Current Fixed Mortgage Rates Make Another All-Time Low Today

Already low current mortgage rates are making new all-time lows week after week. Today Freddie Mac reported both 30 year and 15 year fixed mortgage interest rates made another all-time low. We expected rates to fall again this week since a series of weak economic data was released sending bond yields lower which in turn sent mortgage rates lower.

Current mortgage rates on 30 year conforming loans are averaging 3.83% with 0.7 points, down from the previous week's average of 3.84%. Record low rates have spurred a refinance boom over the last couple of years. In fact the majority of mortgage applications last week, 72.1% to be exact, are for homeowners refinancing a current loan according to the most recent Mortgage Application Survey release by the Mortgage Bankers Association.

15 year conforming mortgage interest rates are averaging 3.05% with 0.7 points, another record low, down from the previous record low of 3.07% last week.

Freddie Mac's rates in the Primary Mortgage Market Survey are average rates; you can find lenders offering rates even lower than the averages. Right now on our rate tables there are many lenders offering 15 year interest rates below 3.00%.

If you're looking into refinancing you should really consider a 15 year loan over a 30 year loan. The monthly payments will be higher but you'll save ton of money in interest payments.

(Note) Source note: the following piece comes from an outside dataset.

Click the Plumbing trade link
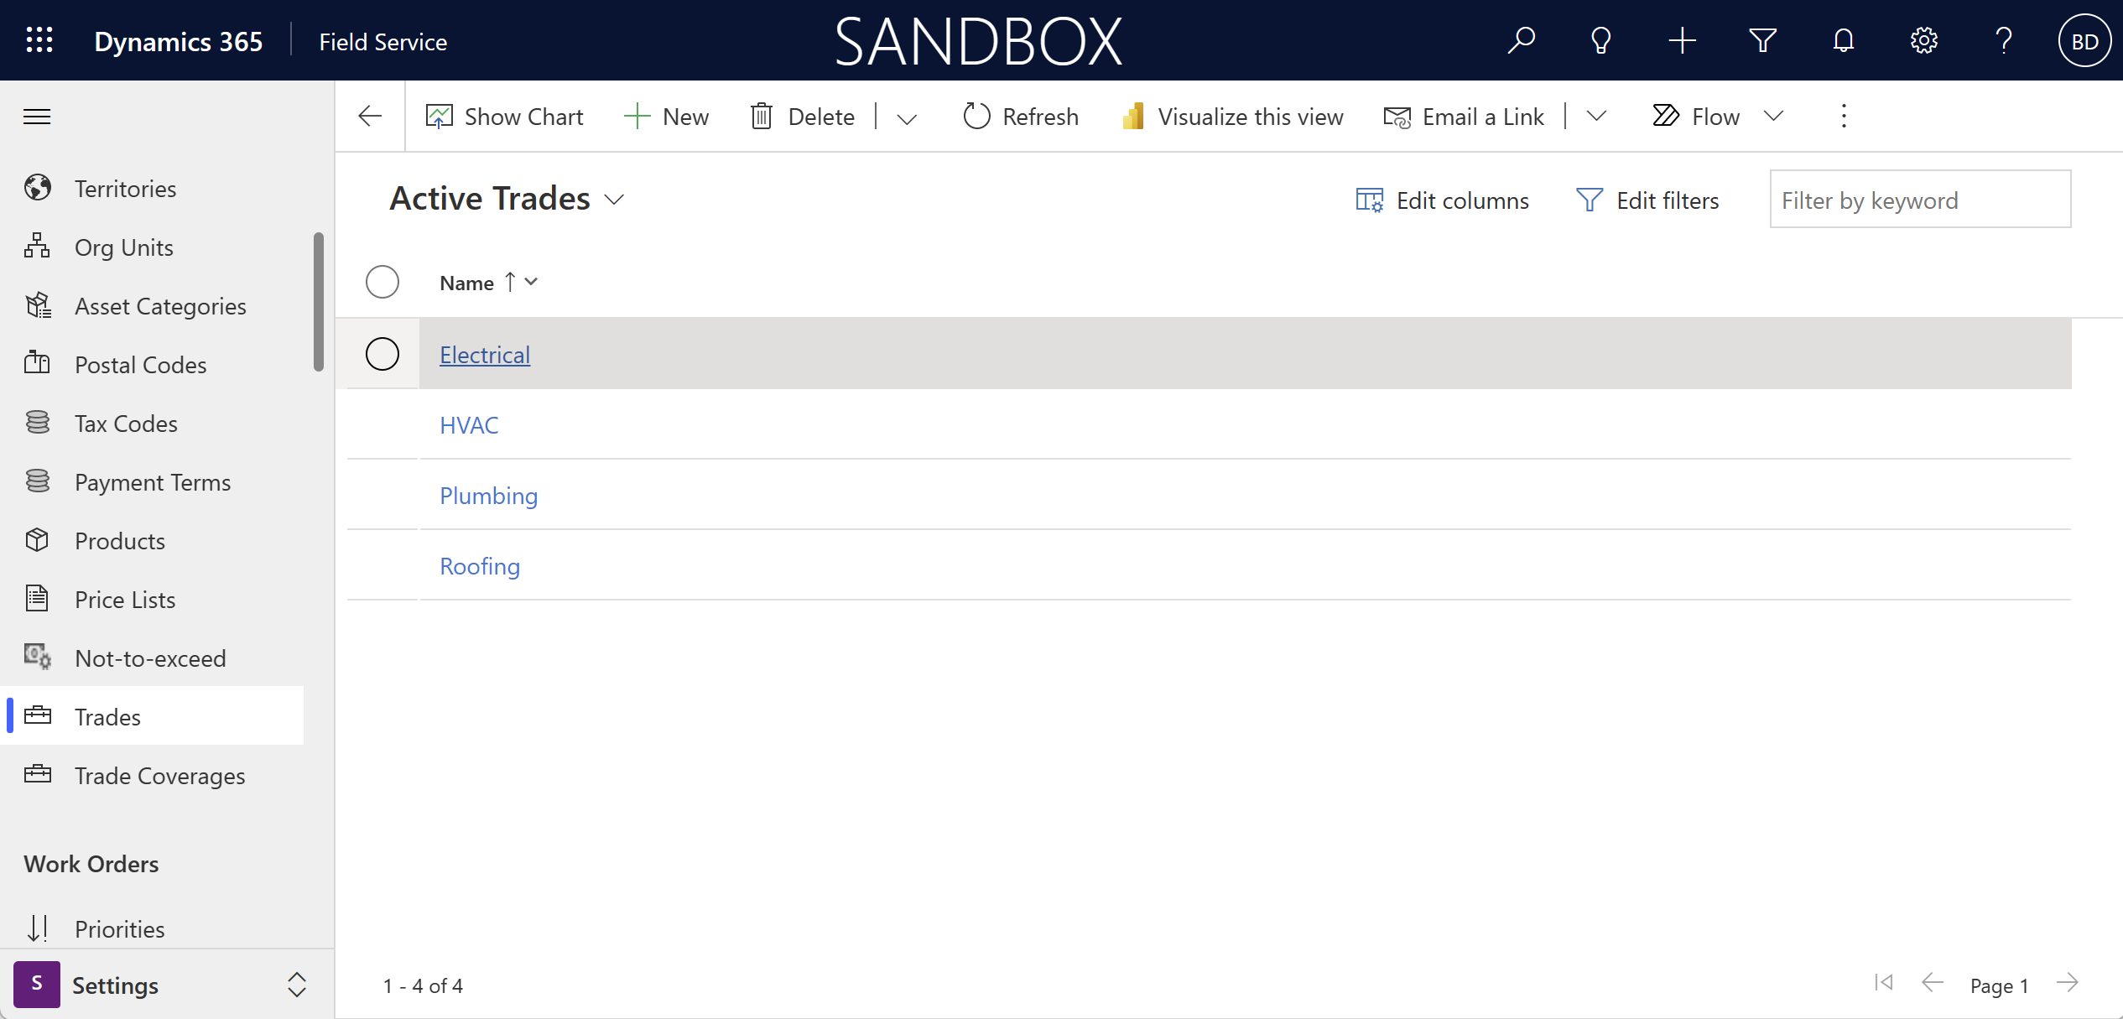[489, 496]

Rates on adjustable mortgages were mixed in this week's survey. 5 year adjustable mortgage rates are down to 2.81% with 0.5 points, down from last week's average rate of 2.85%. 1 year adjustable mortgage rates are higher averaging 2.73% with 0.5 points, up from last week's average rate of 2.70%.

I personally wouldn't chose an adjustable rate mortgage over a fixed rate mortgage since fixed rate mortgages are so low. You might argue an adjustable rate loan is better for someone who is planning to stay in their home for only a few years.  Current 5 year adjustable rates are about 1.00% lower than 30 year rates.

I would argue if you're only planning on staying in a home for a few years don't buy rent. While rates are low housing prices are still falling overall.

There are some areas that are once again seeing home prices increase but the increases will be small, probably not enough to outweigh the expenses of buying and selling. Between closing costs and the 5% to 6% broker fee you pay when selling any price gain will be wiped out.